Thursday, August 6, 2009

Review: Secret Of Monkey Island, Special Edition.

I used to, in a prior century, be an absolute fiend for adventure games. I loved Infocom more than anything. I would spend three or four months trying to solve a game like, say, Zork II, going at it again and again, trying absolutely every little thing, so that I could have the joy and satisfaction of solving it without degrading myself by getting a hint. Months.

Wow. I was a dope.

It hurts me deeply to say it. But. Is there a genre of computer game that suffered a faster, harsher, and more deserved downfall than the adventure game, with its obscure, illogical puzzles and its total lack of hesitation about stopping you stone cold because you didn't notice some 2x2 pixel detail on the screen?

I don't want to spend too much time kicking a genre when it's down.

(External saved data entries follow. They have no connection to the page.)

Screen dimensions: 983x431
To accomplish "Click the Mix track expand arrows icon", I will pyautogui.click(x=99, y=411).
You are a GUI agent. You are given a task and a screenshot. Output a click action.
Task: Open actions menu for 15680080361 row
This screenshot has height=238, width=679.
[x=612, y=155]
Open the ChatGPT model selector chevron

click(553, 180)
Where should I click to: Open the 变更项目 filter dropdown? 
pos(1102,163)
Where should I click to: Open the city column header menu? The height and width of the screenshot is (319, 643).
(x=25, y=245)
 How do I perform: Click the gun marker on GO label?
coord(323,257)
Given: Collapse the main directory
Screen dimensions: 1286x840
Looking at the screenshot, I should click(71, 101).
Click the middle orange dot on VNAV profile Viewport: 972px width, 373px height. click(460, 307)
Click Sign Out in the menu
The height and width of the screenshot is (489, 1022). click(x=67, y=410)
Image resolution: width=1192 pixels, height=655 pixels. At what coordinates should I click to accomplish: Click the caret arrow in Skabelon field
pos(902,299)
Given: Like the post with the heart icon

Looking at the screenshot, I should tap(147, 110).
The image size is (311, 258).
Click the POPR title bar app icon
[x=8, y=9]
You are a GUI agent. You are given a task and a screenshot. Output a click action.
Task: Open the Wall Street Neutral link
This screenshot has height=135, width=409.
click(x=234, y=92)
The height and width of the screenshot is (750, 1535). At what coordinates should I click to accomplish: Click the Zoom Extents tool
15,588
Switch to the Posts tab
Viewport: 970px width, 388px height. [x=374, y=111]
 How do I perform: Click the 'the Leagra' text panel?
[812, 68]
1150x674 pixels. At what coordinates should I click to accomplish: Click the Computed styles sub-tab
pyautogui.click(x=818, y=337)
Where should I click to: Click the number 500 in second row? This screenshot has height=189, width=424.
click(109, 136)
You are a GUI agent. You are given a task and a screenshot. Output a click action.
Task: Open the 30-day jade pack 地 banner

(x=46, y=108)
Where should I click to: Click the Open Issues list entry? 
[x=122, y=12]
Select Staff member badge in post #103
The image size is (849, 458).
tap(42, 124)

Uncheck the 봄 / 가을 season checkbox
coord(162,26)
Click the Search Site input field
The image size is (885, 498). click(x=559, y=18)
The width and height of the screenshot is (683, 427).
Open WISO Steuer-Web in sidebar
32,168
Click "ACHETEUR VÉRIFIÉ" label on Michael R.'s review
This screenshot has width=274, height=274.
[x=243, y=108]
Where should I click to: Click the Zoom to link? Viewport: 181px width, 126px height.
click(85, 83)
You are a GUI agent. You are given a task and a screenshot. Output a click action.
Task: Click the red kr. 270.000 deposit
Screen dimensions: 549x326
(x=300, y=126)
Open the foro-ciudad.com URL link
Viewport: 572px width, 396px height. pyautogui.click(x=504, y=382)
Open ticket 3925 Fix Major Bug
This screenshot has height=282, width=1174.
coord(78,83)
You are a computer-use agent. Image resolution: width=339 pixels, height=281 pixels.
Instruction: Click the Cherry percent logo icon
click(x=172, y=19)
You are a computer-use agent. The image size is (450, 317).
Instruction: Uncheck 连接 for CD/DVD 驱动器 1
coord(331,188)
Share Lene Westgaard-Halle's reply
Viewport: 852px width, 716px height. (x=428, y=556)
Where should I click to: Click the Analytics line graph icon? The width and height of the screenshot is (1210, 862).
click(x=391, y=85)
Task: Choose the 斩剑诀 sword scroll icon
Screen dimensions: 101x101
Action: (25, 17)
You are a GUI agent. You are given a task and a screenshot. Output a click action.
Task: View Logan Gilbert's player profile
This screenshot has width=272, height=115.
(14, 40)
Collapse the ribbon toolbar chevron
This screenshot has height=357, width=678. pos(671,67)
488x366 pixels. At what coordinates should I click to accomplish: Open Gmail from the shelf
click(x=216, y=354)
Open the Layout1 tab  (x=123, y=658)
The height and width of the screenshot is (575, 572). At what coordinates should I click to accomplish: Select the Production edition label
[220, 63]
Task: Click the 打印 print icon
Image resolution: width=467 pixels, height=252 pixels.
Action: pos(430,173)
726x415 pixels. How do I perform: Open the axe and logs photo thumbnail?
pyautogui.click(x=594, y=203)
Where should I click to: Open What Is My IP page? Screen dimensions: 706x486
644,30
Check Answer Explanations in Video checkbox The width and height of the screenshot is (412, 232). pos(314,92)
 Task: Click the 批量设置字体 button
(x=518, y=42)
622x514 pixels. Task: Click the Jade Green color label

It has already been taken to pieces better than I ever could here and here.

But adventure games are not dead. Now the flame is kept alive almost solely by Telltale Games, makers of the Sam & Max, Wallace & Gromit, Tales of Monkey Island games, not to mention Strong Bad's Cool Game For Attractive People. Good for them. It's a lonely vigil. (By the way, I've played Seasons One and Two of Sam & Max. Good games. Lots of fun, as long as you grab a hint any time you're stuck for more than fifteen minutes.)

Although my feeble old brain lacks the patience to bang away at adventure games like I used to, I do get the occasional nostalgic urge to play one for old times sake. And since The Secret Of Monkey Island is a classic which I managed to avoid playing, I jumped at the chance to play the Special Edition on XBox Live.

My review: If you hold down the 'X' button for a few seconds, the game gives you a hint. Do this every time you're stuck for more than fifteen minutes, and you'll have a fantastic time.

Longer version: It's extremely funny. It comes with an awesome feature where you can press a button to toggle between the original version of the game and the new spiffy version, which never stops being cool. Some of the puzzles are really ingenious. And, if you go too long without pressing 'X', it will remind you of everything that was horrible about adventure games.

An Example. (Warning! I am about to reveal the answer to a puzzle!)

So there's a fish on a dock. There is a seagull next to it. You need the fish, but you are afraid that, if you reach for it, the seagull will peck you. So you have to scare the seagull away.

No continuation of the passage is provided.